[EXCERPT PROVIDED — start]
Shaky science scarier than ozone fiction - lack of scientific evidence that proves there is a depletion in atmospheric ozone - Column

0 Comments | Insight on the News, March 28, 1994 | by S. Fred Singer

During the past five years, the public has been bombarded with alarming news about an alleged depletion of the stratospheric ozone layer that shields the Earth's surface against solar ultraviolet radiation. This is especially scary because part of the ultraviolet spectrum, termed UV-B, is believed to cause skin cancer, including the deadly malignant melanoma, and a variety of other disasters luridly spelled out in the popular press: plankton death, blind sheep and rabbits and, of course, the obligatory effect on the immune system.

The trouble is that the existing scientific evidence has not supported the more frightening scenarios. Plankton have such a short life cycle that populations affected by any increase in UV-B would be expected to adapt quickly. Blind sheep in southern Chile were found to have common eye infections in no way associated with any putative increases in UV-B. And any serious effect on the immune system from an increase in ultraviolet radiation surely would have been seen already among all those New Yorkers who've retired and moved to Florida in recent years. Because of the higher angle of the sun, just moving from New York to Miami increases UV-B exposure by more than 200 percent!

Nevertheless, the precipitous acceleration of the chlorofluorocarbon phaseout, rammed through Congress in February 1992 on the basis of a nonexistent "ozone hole over Kennebunkport," will cause serious adjustment problems. The crunch may come as early as this summer, as motorists pay to recharge their auto air conditioners.

Two recently published studies underscore the shaky science that has been used to support recent efforts to eliminate production of important chemicals like halons, methyl bromide, carbon tetrachloride, as well as chlorofluorocarbons, or CFCs. One study received wide attention; the other is almost unknown to the general public.

In November 1993, the journal Science featured an article by two Canadian researchers, James Kerr and Thomas McElroy, titled "Evidence Large Upward Trends of Ultraviolet-B Radiation Linked to Ozone Depletion." The Kerr-McElroy paper received extensive newspaper and television coverage as the result of a press release issued by Science before the paper appeared in print. The media focused on the authors' claim to have detected a 35 percent per year increase in surface ultraviolet radiation in the winters between 1989 and 1993, and their contention that the large upward trends of surface UV were due to the depletion of stratospheric ozone over populated regions of North America.
[EXCERPT PROVIDED — finish]
[THE DATA — start]
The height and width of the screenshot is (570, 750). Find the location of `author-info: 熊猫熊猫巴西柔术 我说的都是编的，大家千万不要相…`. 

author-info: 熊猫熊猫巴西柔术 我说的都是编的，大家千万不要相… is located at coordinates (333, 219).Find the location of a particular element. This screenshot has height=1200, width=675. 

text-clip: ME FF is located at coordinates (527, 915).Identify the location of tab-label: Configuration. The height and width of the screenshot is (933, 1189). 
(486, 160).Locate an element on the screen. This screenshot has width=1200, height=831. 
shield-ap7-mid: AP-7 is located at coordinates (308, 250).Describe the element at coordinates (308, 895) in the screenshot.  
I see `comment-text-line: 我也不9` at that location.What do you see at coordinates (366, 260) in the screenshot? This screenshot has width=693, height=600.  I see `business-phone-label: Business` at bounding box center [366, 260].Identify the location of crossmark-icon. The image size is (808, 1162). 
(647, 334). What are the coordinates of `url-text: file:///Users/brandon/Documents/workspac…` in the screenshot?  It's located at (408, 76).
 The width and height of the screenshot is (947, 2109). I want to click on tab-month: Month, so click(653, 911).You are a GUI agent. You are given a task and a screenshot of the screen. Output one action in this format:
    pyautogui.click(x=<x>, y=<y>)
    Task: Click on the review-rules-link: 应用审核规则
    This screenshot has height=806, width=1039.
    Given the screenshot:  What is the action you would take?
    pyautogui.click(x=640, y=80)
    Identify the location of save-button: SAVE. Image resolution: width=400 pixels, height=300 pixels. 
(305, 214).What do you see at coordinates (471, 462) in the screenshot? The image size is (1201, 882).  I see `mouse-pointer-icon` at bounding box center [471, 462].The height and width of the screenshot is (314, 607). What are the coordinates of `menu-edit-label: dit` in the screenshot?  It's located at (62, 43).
[THE DATA — finish]
**YOUR TASK:** From the column on ozone science, list every chemical that the text names as a target of recent efforts to eliminate production.

**OUTPUT FOR THIS TASK:** halons, methyl bromide, carbon tetrachloride, chlorofluorocarbons (CFCs)